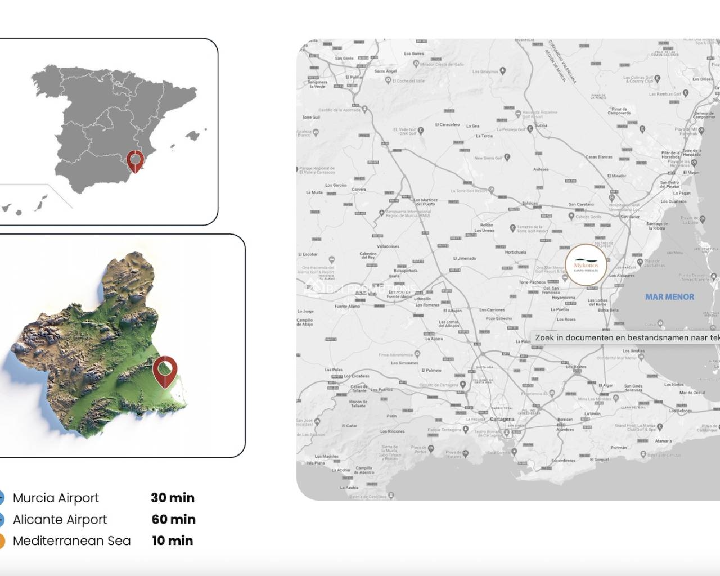Click the Murcia Airport text
Screen dimensions: 720x576
(x=56, y=498)
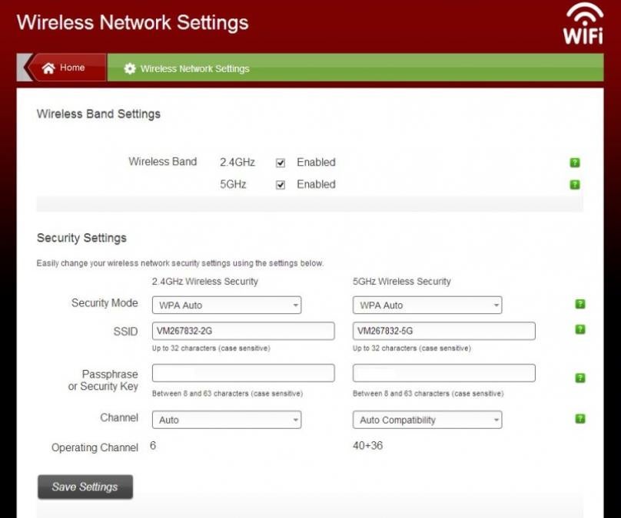
Task: Click help icon for Passphrase row
Action: pos(579,378)
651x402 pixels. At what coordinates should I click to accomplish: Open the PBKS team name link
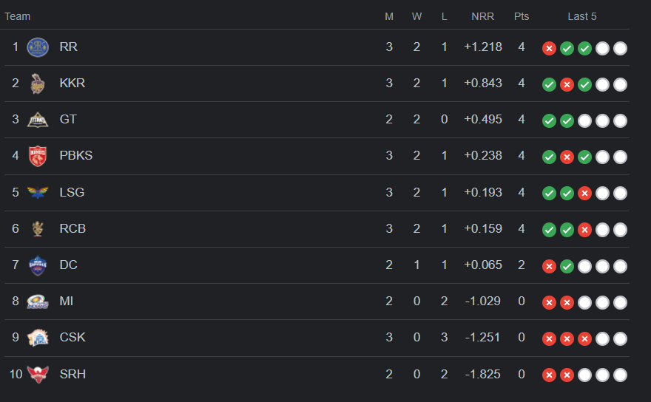[x=76, y=156]
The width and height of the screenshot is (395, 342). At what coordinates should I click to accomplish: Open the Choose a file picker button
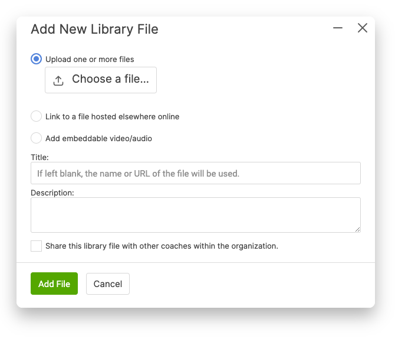pyautogui.click(x=101, y=80)
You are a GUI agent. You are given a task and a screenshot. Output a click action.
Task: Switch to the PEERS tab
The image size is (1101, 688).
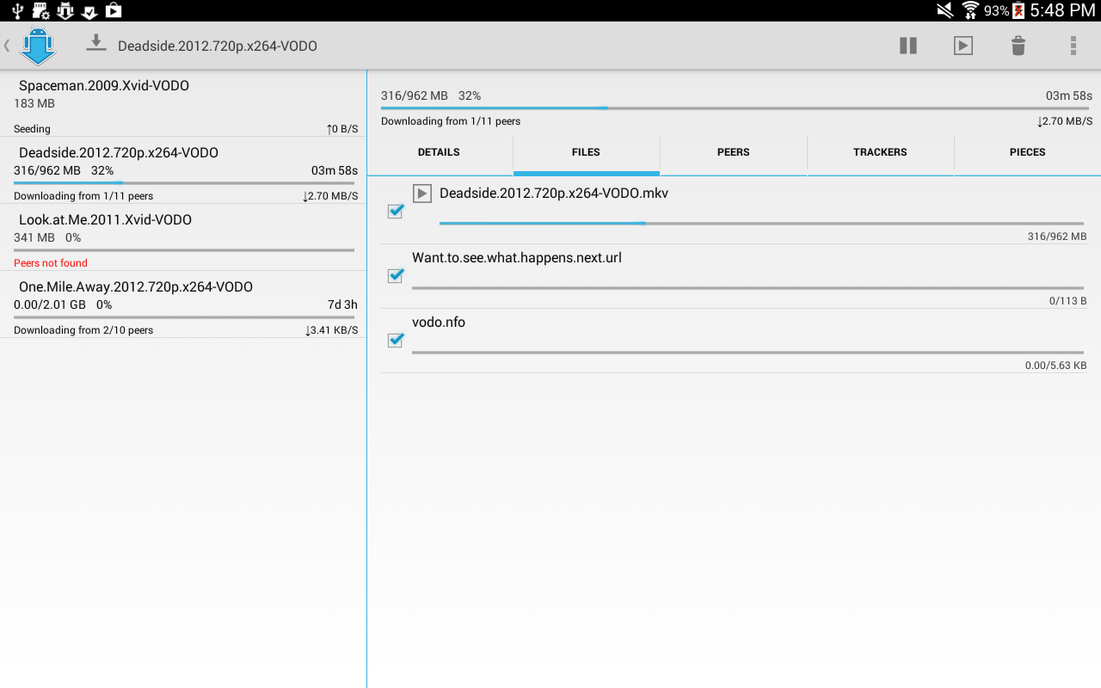(x=733, y=152)
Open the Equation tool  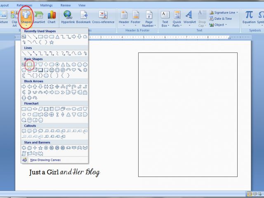(249, 17)
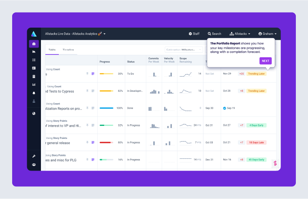Expand the Graham user account menu

pos(267,34)
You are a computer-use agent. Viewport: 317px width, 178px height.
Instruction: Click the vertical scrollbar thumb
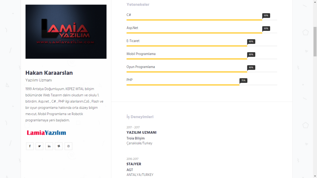(x=315, y=42)
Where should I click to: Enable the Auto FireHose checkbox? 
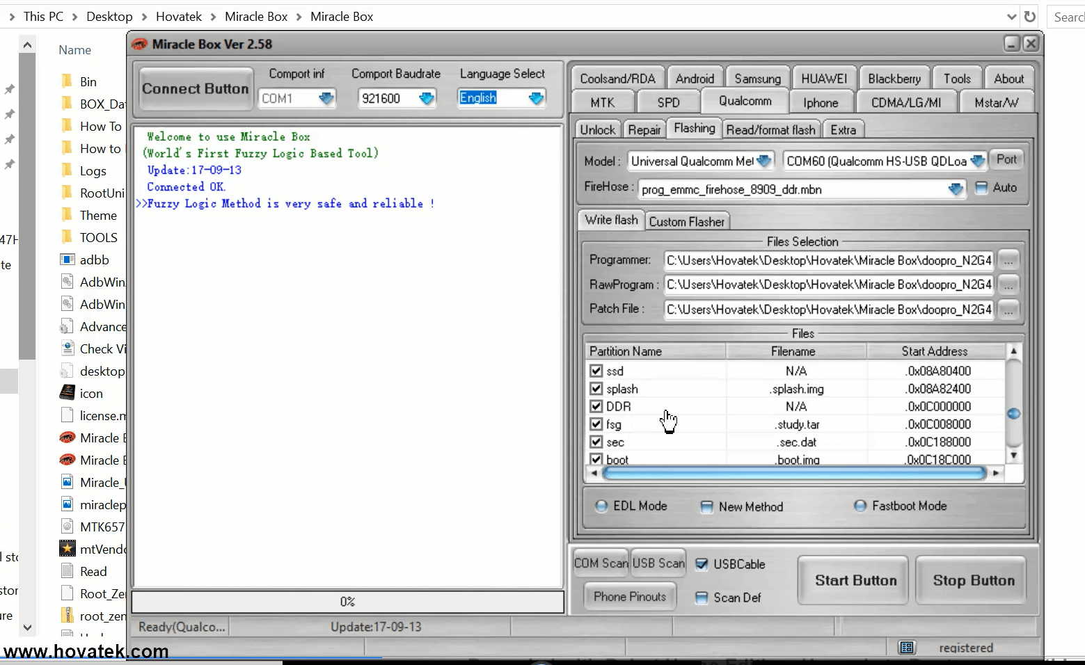coord(981,188)
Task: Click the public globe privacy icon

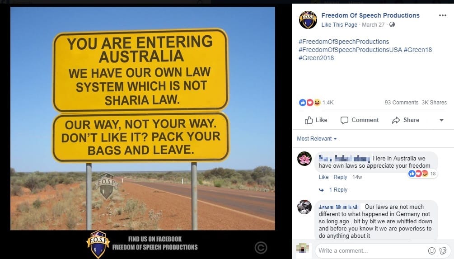Action: (x=392, y=24)
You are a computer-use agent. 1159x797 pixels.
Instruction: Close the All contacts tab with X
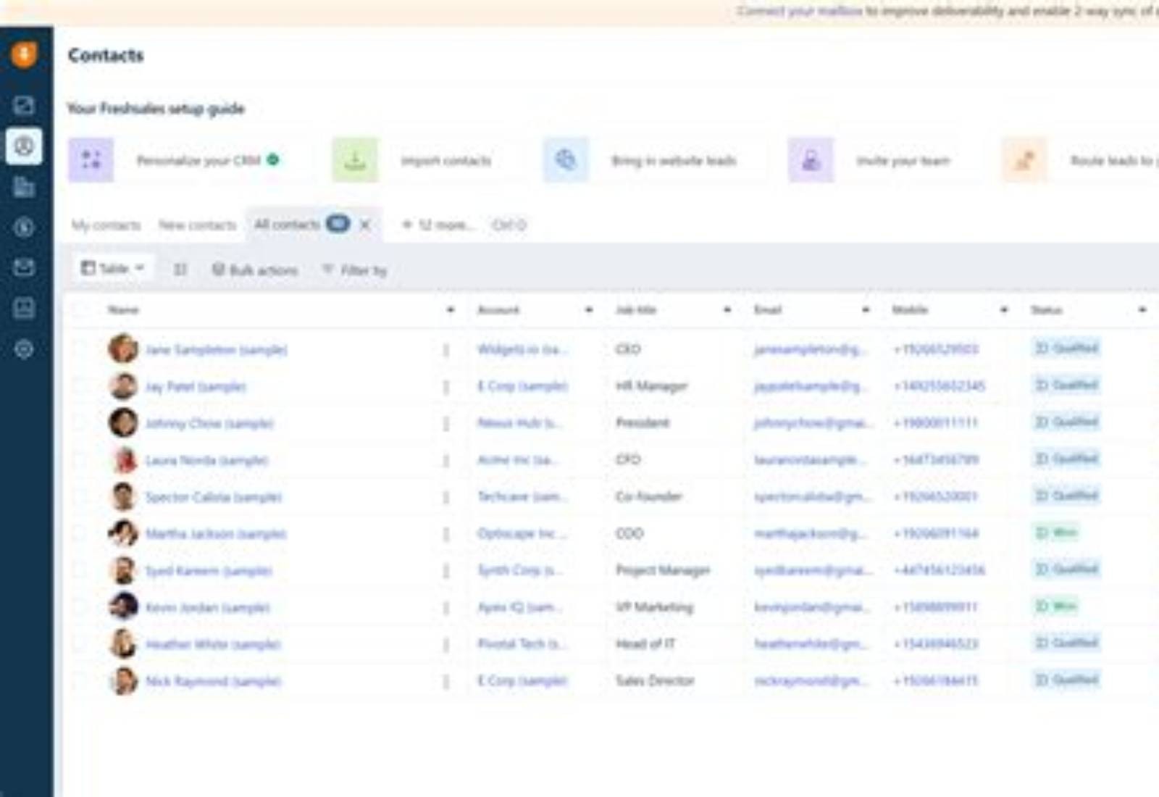366,225
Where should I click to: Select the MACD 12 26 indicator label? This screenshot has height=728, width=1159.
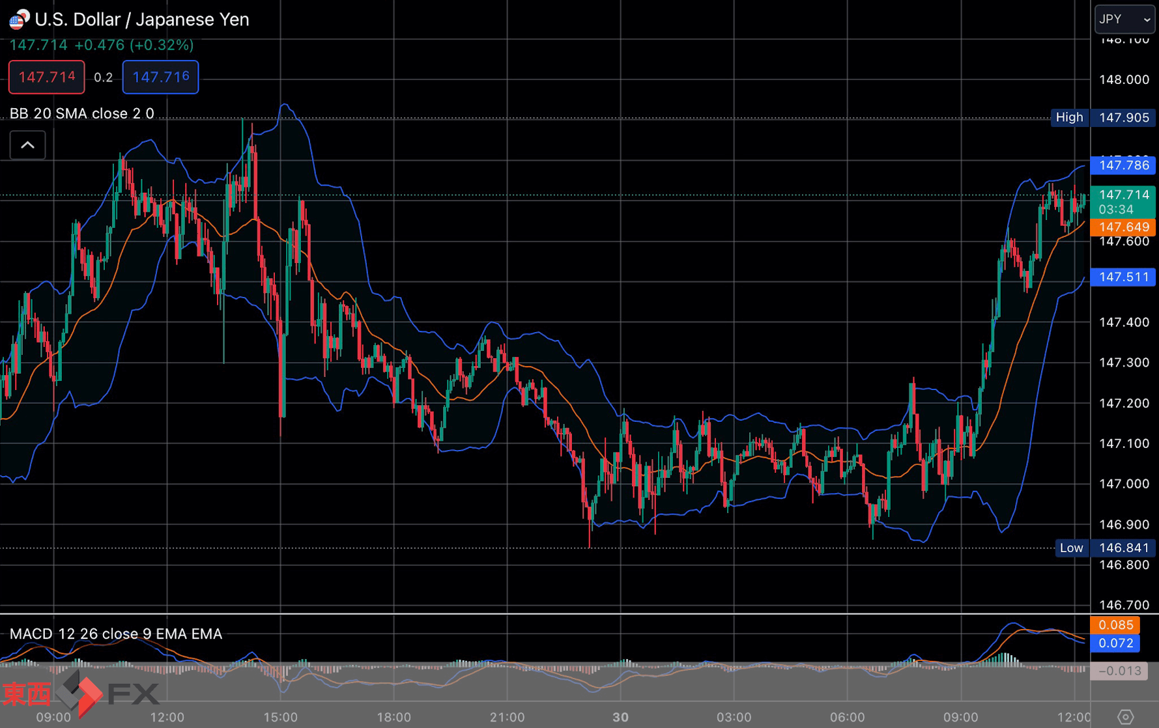click(115, 634)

^^^^^^^^

Problem requirements —
Your task is to transcribe exactly the lines from the one containing "Where should I click to: Select" through the final line of the entries above, pictures excluded.

Answer to this problem —
Where should I click to: Select the MACD 12 26 indicator label? This screenshot has height=728, width=1159.
click(115, 634)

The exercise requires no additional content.